GM’s Cruise Robotaxis Return to Dallas Streets for Testing, Driverless Taxi Service To Resume ‘Later’

After a months-long pause following a pedestrian collision in San Francisco last October, Cruise robotaxis are being tested once again in Dallas, Houston, and Phoenix—without paying customers and with a "safety driver" in the car, the New York Times reports.

A Cruise robotaxi, pictured in Downtown Dallas in June 2024, could potentially benefit from U.S. Patent No. 12062290. Recently granted to GM Cruise Holdings and invented by Dallas’s Clifton Trigg Hutchinson, the patent describes a system for dynamically dispatching autonomous vehicles. This technology enables real-time route adjustments based on user location updates, enhancing urban transport efficiency. [Photo: Cruise]

This week, newly granted patents also include:

  • Amazon's security event analysis and remediation system
  • Automation Tech's modular cooking appliance having an auto-loading microwave oven
  • Bee Cups' insect watering station
  • Digital Seat Media's wagering platforms and access derived from machine-readable codes
  • Icy Breeze's systems and methods for a portable multi-function air conditioner
  • LASH OPCO's lash band for artificial lashes
  • o9 Solutions' unstructured data processing in plan modeling
  • Splunk's graphical user interface for presentation of network security risk and threat information
  • State Farm's tracking and reporting changes in data records
  • Toyota's off-grid energy transfer
  • USAA's credit card with location tracking device


After a pause of several months, GM’s Cruise robotaxis are back on Dallas streets with human “safety drivers” monitoring behind the wheel, testing routes in the runup to public, driverless operations sometime in the future.

That’s according to the New York Times, which reported Tuesday that Cruise has also resumed testing in Houston and Phoenix. Cruise had previously posted June 3 on X that it had started driving in Dallas again “as we continue to validate our self-driving technology against our rigorous safety and performance standards.”

As Dallas Innovates told you last November, Cruise’s robotaxi operations in Dallas, Austin, Houston, and San Francisco were suspended following an October 2 incident in San Francisco involving a pedestrian. (After being struck by a hit-and-run human driver, a woman fell into the path of a Cruise robotaxi. According to the San Francisco Chronicle, which cited a California DMV report, the Cruise vehicle braked hard to a stop, and then did a “pullover maneuver,” resulting in the woman being dragged underneath the vehicle about 20 feet at a slow rate of speed. The woman suffered “severe injuries” from the incident, according to the Chronicle.)

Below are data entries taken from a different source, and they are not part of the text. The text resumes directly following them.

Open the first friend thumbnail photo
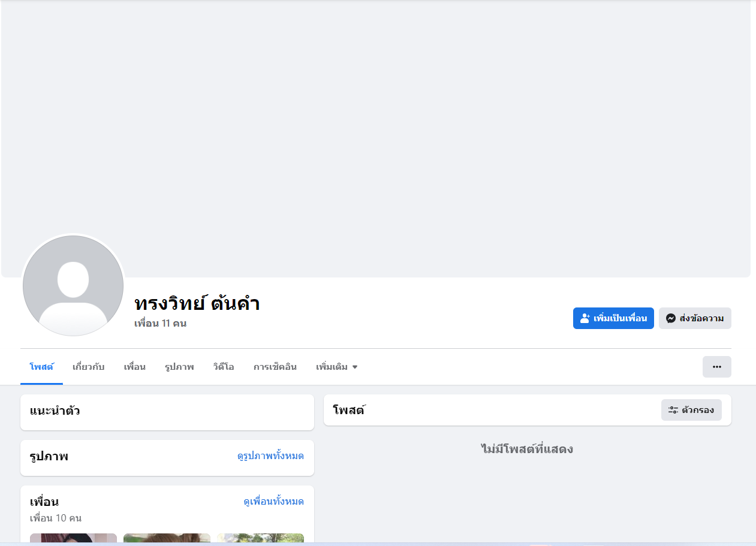The width and height of the screenshot is (756, 546). click(x=73, y=539)
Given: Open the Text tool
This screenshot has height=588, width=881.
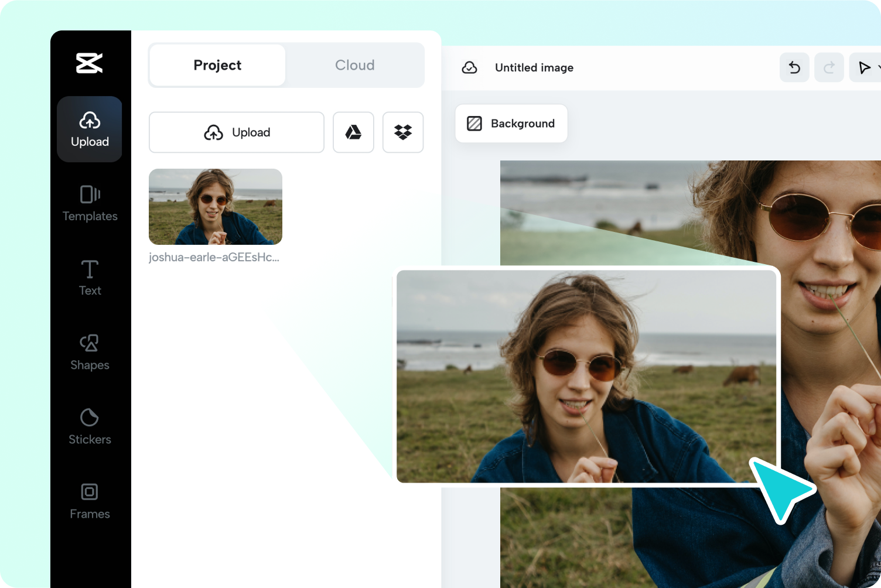Looking at the screenshot, I should click(x=90, y=278).
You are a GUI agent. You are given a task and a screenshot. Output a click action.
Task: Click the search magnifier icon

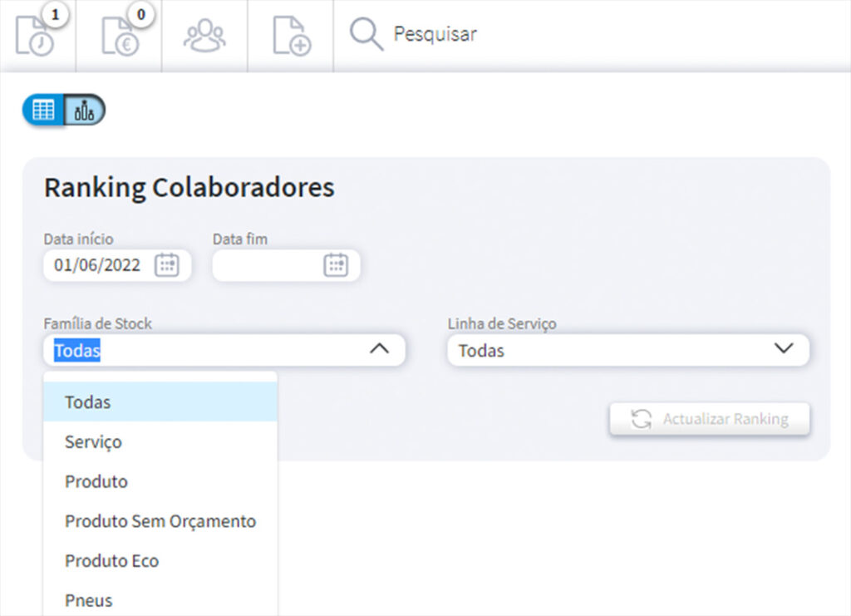pyautogui.click(x=366, y=35)
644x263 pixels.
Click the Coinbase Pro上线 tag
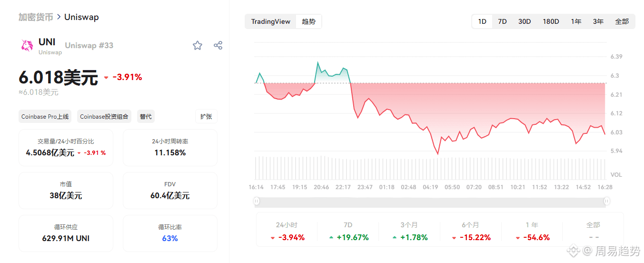[x=45, y=116]
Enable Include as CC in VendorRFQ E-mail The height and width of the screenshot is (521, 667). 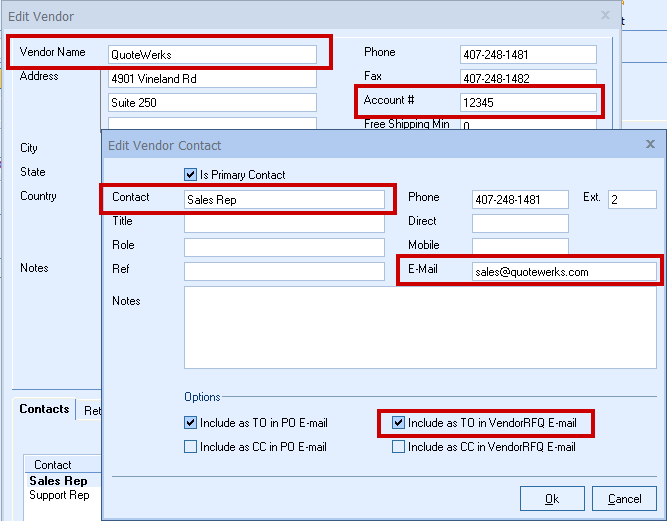pos(399,447)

In November, Cruise announced in a blog post that it had issued a voluntary software recall affecting its entire driverless fleet.

GM acquired Cruise for $1B in 2016

Cruise robotaxis have begun testing in Dallas without a human in the front seat. [Photo: Cruise]

Launched in 2013, San Francisco-based Cruise was acquired by General Motors in 2016 for $1 billion

GM CFO Paul Jacobson told the New York Times that Cruise is using autonomous versions of the electric Chevrolet Bolt and that the company has suspended indefinitely the use of GM’s van-like Origin robotaxi, which transports passengers without a steering wheel or pedals anywhere to be seen.

“We think from a regulatory perspective, and also from a cost perspective, at this point in time, we think the Bolt is a better solution,” Mr. Jacobson added in a conference call with reporters, according to the Times.

GM said that the robotaxis won’t be carry paying passengers at this time, though the company “hopes to open the service to customers later,” the Times added.

Dallas Innovates first told you about Cruise’s testing operations in Dallas last October.

Cruise robotaxi daytime operation in San Francisco. [Photo: Cruise Automation]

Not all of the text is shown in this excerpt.